Excerpt provided:
*** Block opens ***

Foreign policy and economics blogs will overlap in subject matter today as the Pentagon announces it has discovered $1 trillion in mining reserves in Afghanistan, a country with a GDP of $12 billion. One issue that will be discussed much is ‘Dutch Disease”, which describes the negative economic outcomes that can often be associated with a high level of resource wealth like oil or minerals. I can’t tell you much about the necessary or sufficient conditions for avoiding Dutch Disease, or how likely it is for Afghanistan, but I can give a brief overview of how “Dutch Disease” is supposed to work.
One mechanism by which resource wealth translates to negative economic outcomes is the so-called “spending effect”. This is where a large increase in resource export revenues causes a large increase in demand which drives up the price of non-tradeable goods relative to tradeable goods because the prices of the latter are determined on the world market. This effect can also work via currency appreciation, which further hurts the competitive position of local non-resource tradeables.

*** Block closes ***

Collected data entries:

*** Block opens ***

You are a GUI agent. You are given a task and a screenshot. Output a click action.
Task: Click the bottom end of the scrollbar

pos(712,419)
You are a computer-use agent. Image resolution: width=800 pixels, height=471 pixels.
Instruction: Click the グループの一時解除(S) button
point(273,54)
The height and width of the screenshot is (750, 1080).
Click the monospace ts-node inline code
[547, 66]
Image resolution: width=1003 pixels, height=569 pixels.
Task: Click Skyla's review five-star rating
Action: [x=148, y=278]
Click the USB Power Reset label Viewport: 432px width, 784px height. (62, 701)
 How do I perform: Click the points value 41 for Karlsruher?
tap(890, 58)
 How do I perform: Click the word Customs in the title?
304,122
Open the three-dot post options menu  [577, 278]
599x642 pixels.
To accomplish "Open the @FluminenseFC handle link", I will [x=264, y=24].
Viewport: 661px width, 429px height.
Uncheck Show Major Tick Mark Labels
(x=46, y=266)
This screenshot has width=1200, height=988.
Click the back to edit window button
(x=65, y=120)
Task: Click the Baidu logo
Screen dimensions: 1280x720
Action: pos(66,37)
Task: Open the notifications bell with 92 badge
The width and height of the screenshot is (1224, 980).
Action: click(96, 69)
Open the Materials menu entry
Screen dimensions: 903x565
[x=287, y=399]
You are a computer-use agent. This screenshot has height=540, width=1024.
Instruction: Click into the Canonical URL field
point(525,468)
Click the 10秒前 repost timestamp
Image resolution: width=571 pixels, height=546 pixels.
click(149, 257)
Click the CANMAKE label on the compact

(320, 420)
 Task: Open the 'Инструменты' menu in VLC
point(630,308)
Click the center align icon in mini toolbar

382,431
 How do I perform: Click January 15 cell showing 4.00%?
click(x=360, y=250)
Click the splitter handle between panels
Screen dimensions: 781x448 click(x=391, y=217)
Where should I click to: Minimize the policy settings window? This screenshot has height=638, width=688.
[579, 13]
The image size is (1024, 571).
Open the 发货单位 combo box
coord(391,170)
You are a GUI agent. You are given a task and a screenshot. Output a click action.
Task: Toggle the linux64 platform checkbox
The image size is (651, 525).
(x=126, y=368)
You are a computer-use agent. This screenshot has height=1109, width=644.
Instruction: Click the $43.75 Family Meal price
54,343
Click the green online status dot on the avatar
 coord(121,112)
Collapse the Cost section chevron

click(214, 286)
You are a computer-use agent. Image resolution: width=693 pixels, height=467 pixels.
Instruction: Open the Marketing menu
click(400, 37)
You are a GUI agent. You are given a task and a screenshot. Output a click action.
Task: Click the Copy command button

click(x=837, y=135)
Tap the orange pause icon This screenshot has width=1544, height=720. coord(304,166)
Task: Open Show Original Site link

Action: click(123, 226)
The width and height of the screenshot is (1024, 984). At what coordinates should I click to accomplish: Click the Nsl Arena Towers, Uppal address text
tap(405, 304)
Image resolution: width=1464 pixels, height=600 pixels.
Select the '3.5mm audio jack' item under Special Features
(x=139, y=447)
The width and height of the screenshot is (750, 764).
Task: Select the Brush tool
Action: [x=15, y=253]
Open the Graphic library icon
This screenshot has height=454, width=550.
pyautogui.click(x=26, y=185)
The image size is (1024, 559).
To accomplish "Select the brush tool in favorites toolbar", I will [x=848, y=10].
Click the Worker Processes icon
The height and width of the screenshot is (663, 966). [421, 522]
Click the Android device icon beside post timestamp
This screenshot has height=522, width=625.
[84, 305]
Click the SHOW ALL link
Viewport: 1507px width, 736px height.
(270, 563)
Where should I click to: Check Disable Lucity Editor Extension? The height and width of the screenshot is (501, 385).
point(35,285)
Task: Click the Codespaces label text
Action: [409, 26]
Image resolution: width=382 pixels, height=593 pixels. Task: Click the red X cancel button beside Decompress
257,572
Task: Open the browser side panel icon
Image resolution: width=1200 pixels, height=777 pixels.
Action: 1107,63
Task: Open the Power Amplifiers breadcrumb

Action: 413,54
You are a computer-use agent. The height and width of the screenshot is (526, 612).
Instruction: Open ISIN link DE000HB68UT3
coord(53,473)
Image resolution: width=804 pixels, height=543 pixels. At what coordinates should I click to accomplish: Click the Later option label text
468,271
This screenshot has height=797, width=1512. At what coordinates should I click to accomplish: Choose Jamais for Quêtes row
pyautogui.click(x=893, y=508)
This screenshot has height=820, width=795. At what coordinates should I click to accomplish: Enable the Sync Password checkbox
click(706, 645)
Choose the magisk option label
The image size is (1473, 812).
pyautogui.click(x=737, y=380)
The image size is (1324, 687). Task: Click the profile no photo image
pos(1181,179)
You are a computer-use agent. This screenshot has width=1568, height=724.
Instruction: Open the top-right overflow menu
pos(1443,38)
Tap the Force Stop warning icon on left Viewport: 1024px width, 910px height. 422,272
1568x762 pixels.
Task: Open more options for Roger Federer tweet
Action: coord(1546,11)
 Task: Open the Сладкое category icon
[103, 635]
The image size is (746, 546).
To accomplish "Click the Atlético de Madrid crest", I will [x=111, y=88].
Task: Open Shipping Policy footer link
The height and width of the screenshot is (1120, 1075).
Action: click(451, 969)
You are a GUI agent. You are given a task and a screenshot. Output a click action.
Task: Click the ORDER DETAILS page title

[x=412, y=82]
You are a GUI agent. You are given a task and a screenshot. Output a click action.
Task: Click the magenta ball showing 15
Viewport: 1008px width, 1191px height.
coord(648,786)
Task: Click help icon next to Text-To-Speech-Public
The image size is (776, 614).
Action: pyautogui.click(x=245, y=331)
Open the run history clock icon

*** Block closes ***

Questions:
1. According to the passage on Dutch Disease, what is Afghanistan's GDP?
2. List every economic quantity that the passage on Dutch Disease describes as increasing, rising, or appreciating.
3. Extend the passage on Dutch Disease by writing the next portion, starting after its final sentence.

Task responses:
1. $12 billion.

2.
- Resource export revenues
- Demand
- The price of non-tradeable goods relative to tradeable goods
- The value of the currency (currency appreciation)

3.
An example of this would be a huge growth in the diamond industry driving up the prices of haircuts and homes because they are non-resource tradeables whose prices are determined locally. These higher consumer prices then increases the reservation wage high enough that the costs in the local clothing industry, a non-resource tradeable whose prices are determined on the world market, go above world prices and thus the industry suffers.
Another related mechanism is the crowding out effect, where other industries are crowded out as resource related industries dominate and soak up inputs like labor and energy. One example would be that there is simply not enough energy for the manufacturing sector, as the energy industry enters into long-term supply contracts with mineral and oil extraction companies, and supply remains relatively fixed.
One important industry that can be affected by both the spending effect and crowding out is manufacturing, which due to learning-by-doing and backward and forward linkages is often an important engine for economic and human capital growth in developing countries.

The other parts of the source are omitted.